Instructions for the task ▸ Your job is to report every line of the entries that has "height".

Records shown ▸
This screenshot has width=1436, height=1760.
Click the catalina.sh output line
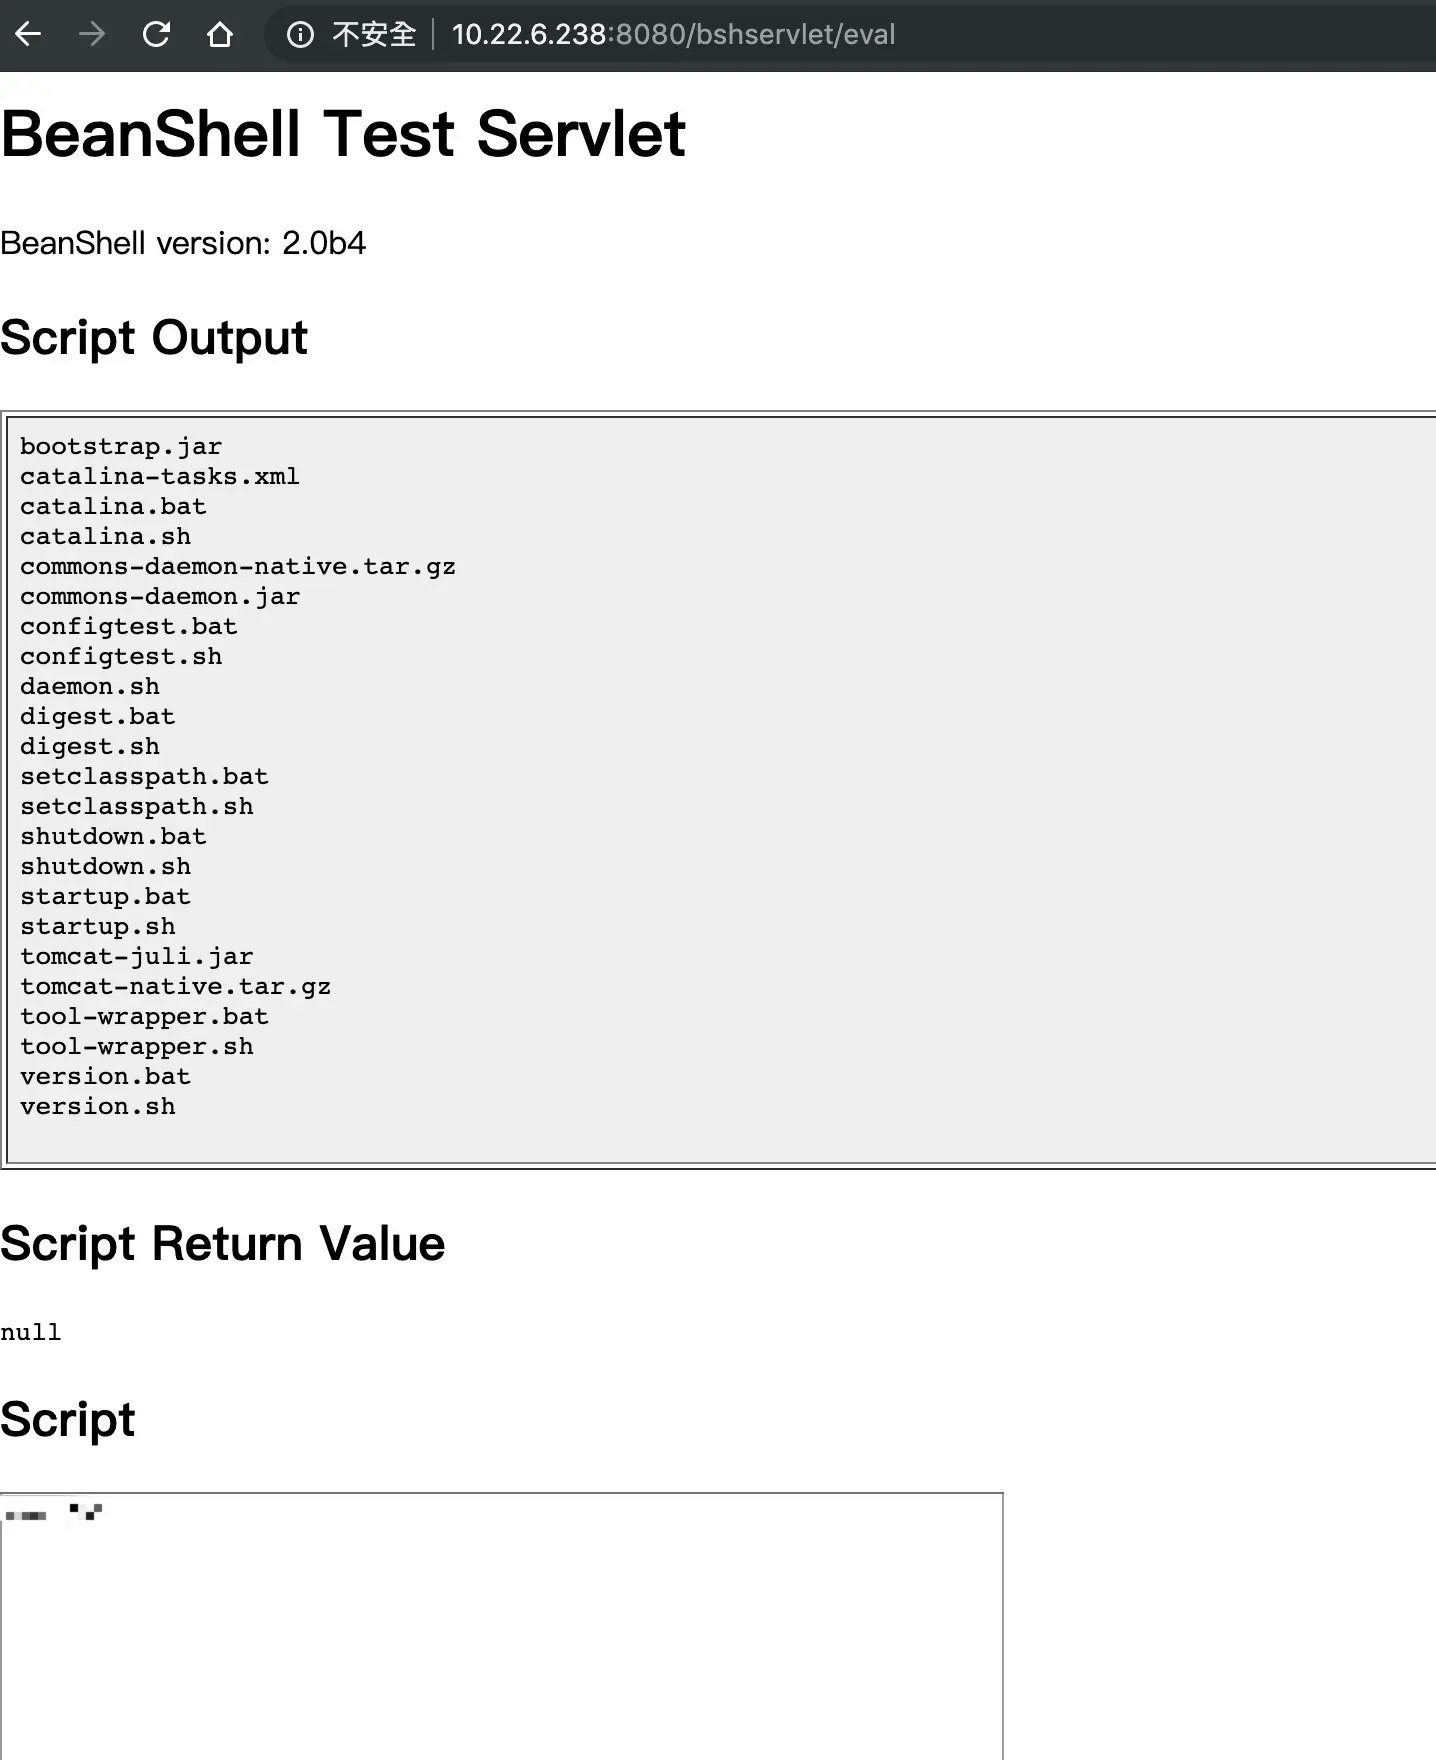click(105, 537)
--
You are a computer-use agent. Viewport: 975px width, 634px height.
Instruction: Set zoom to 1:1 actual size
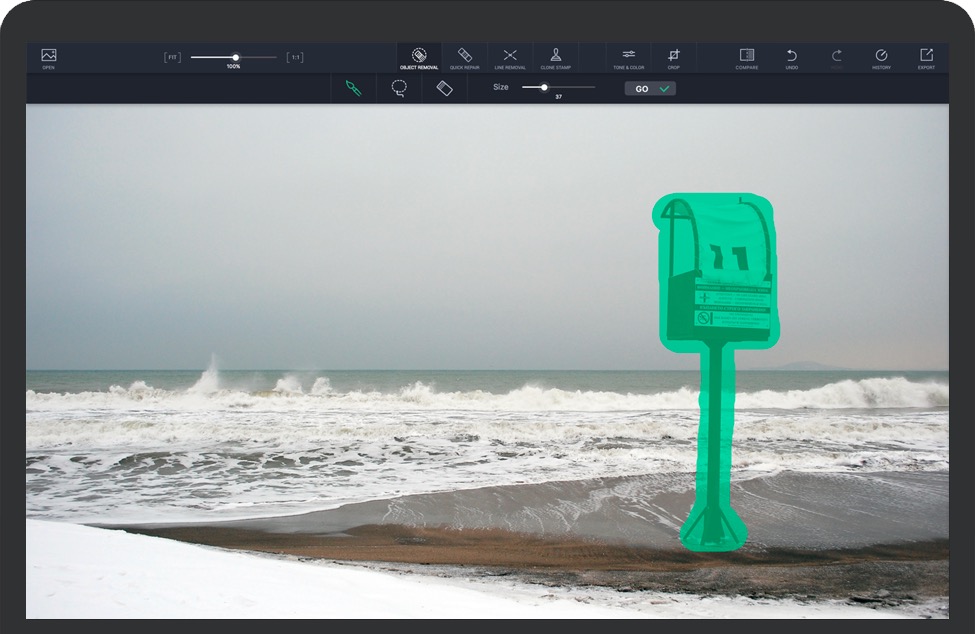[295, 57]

Answer ▸
This screenshot has width=1436, height=1760.
You are a computer-use agent. Viewport: 975px width, 634px height.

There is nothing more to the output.